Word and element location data
□ □ □ □
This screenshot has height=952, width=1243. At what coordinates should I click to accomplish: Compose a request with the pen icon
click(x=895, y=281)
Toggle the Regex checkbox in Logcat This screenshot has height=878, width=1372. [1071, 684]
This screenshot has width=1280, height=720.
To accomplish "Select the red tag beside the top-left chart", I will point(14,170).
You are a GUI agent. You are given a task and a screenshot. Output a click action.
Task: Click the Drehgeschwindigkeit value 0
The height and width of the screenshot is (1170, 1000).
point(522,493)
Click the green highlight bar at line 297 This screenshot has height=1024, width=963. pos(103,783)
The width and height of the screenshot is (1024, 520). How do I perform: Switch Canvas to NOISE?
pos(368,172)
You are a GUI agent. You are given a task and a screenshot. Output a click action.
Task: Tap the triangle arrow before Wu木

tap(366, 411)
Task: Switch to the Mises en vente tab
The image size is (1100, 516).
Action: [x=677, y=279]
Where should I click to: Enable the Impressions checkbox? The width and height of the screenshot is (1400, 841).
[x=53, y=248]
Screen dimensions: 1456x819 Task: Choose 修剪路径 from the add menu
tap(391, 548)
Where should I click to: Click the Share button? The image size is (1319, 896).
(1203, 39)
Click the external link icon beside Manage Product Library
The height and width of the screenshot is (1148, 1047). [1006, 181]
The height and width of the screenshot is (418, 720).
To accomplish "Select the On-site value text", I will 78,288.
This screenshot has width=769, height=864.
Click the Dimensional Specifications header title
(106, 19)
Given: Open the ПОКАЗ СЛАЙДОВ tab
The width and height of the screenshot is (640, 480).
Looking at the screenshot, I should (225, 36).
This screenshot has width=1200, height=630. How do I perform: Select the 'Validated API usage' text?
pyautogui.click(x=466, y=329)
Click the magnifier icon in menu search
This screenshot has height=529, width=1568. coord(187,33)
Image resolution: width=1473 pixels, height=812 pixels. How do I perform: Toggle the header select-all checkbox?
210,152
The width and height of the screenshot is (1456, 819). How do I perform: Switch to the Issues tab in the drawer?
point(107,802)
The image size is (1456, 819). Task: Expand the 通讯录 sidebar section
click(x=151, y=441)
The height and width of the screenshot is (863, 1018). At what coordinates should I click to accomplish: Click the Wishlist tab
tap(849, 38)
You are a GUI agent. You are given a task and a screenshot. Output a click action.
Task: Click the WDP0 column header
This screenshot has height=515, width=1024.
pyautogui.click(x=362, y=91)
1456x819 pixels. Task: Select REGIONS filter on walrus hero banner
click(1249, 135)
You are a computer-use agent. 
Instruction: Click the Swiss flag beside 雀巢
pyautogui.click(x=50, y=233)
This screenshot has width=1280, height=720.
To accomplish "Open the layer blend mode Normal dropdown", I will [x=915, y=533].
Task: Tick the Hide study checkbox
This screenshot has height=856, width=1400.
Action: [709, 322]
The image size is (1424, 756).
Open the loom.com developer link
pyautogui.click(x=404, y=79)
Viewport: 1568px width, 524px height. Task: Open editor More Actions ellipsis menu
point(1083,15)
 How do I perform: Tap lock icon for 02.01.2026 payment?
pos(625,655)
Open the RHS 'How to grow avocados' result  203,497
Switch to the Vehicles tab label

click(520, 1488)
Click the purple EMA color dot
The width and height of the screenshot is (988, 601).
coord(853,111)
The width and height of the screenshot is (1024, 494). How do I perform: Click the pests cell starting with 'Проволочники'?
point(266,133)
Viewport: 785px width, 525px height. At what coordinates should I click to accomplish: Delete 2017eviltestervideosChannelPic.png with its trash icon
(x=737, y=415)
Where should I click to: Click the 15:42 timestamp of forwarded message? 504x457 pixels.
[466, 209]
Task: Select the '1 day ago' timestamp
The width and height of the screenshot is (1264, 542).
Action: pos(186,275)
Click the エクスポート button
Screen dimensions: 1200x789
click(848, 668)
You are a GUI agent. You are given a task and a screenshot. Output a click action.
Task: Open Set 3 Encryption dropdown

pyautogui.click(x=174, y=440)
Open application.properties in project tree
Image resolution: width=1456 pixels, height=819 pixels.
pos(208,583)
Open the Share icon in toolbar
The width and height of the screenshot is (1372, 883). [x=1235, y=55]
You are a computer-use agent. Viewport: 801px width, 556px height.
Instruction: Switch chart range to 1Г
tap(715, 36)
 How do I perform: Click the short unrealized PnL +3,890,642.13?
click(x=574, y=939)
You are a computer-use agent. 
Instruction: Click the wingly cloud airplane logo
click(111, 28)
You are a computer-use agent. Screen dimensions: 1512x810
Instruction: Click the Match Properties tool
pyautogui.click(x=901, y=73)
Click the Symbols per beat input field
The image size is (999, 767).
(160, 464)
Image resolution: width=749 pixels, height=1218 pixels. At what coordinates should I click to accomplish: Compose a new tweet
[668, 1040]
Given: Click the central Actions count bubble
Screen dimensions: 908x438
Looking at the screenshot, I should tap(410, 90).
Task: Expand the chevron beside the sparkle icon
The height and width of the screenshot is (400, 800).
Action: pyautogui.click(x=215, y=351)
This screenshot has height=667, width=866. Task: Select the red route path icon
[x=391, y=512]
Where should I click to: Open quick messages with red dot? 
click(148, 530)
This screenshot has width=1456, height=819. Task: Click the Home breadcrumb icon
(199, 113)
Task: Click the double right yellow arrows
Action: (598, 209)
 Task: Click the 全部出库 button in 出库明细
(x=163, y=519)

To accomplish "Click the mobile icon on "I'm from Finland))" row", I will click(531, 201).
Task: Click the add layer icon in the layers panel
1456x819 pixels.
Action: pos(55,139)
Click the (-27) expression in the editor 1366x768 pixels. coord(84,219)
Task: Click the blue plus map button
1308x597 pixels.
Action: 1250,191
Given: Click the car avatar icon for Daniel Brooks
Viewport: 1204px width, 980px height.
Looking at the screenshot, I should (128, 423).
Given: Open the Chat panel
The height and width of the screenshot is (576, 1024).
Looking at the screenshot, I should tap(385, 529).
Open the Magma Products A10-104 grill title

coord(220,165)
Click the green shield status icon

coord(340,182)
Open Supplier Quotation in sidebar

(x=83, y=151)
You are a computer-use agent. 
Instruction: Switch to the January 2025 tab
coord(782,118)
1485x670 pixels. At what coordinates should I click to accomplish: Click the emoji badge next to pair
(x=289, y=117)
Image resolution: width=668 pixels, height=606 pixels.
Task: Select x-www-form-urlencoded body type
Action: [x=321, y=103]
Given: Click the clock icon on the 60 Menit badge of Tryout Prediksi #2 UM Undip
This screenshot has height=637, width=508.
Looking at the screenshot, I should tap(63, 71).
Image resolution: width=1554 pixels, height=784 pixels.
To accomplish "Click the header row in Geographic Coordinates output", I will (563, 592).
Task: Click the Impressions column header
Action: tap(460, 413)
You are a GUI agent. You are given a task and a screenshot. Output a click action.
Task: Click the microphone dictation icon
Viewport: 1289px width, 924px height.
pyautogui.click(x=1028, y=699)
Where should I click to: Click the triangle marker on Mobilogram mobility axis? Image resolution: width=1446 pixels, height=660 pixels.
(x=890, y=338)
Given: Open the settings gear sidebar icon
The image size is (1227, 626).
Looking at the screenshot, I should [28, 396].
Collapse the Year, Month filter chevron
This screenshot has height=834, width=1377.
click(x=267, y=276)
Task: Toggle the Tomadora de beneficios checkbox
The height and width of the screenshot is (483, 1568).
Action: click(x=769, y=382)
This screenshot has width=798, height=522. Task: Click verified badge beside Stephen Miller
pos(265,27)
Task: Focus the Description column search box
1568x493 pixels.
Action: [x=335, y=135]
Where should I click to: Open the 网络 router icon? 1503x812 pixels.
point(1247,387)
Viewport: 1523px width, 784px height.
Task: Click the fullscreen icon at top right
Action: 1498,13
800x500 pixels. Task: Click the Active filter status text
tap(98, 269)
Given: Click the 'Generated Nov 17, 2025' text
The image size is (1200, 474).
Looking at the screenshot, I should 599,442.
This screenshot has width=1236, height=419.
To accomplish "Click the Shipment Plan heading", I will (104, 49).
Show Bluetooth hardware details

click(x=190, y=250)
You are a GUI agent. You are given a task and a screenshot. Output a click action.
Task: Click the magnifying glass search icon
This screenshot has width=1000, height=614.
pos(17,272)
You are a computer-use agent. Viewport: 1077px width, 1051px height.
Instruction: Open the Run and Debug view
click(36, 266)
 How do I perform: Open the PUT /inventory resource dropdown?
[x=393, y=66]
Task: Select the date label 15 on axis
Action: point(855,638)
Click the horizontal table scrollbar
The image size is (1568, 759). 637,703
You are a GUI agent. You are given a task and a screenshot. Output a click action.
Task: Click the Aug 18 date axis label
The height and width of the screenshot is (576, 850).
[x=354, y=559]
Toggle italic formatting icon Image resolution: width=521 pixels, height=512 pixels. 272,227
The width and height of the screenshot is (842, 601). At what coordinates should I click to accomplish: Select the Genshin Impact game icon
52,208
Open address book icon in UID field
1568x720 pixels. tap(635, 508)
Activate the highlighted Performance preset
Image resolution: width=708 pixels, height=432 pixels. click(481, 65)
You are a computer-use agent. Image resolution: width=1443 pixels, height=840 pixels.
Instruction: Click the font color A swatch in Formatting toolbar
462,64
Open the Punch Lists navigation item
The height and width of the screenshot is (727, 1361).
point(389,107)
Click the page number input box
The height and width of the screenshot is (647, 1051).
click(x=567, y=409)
□ □ □ □
- _Aim_
Put the part of the listing that opens with the line containing "This screenshot has height=667, width=866." and closes with the line containing "Action: pos(55,139)" into a JSON list of strings, one string per line, leaving out any blank lines.

- _Complete response_
[
  "This screenshot has height=667, width=866. Task: Select the red route path icon",
  "[x=391, y=512]",
  "Where should I click to: Open quick messages with red dot? ",
  "click(148, 530)",
  "This screenshot has width=1456, height=819. Task: Click the Home breadcrumb icon",
  "(199, 113)",
  "Task: Click the double right yellow arrows",
  "Action: (598, 209)",
  " Task: Click the 全部出库 button in 出库明细",
  "(x=163, y=519)",
  "To accomplish \"Click the mobile icon on \"I'm from Finland))\" row\", I will click(531, 201).",
  "Task: Click the add layer icon in the layers panel",
  "1456x819 pixels.",
  "Action: pos(55,139)"
]